PostPosted: Wed Dec 08, 2010 11:11 pm    Post subject: Reply with quote

competition thes days tends to be a turn off, but I do like a challenge, and I am also planning a module for the challenge laid down by Steve, but owing to other events going on will probably not be able to enter competion and take to Telford. I was already planning a new layout for next year at Rawtenstall, and this challenge just adds to the fun.
I suppose because my modelling is very different, it doesn't attract the same type of attension as more convential layouts, and it upsets me that so many exhibitions have a very limited range and variety of layouts and are crying out for something different. Continental/American and narrow gauge layouts tend be very badly represented at exhibitions, unless the exhibition manager is open minded, but there are too many in the hobby with a very narrow view on what constitutes an exhibition layout.

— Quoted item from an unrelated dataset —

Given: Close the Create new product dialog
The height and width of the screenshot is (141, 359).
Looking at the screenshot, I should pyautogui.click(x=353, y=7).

This weekend is Wigan exhibition, and as I can check the club website for details, I can see that for me therre is very little to interest me. I like the show, but given the weather might give it a miss this year.
I sometimes wonder if this narrowness of type of layout on show might not be helping the hobby.
In my opininion I would like to see some guidelines, suggesting that there should be a variety of scales, gauges, countries, and possibly a guaranteed few layouts not previously seen in the area. In the North west there was a central listing of available layouts, but this is no longer maintained. Such a list would make the task of planning an exhibition easier.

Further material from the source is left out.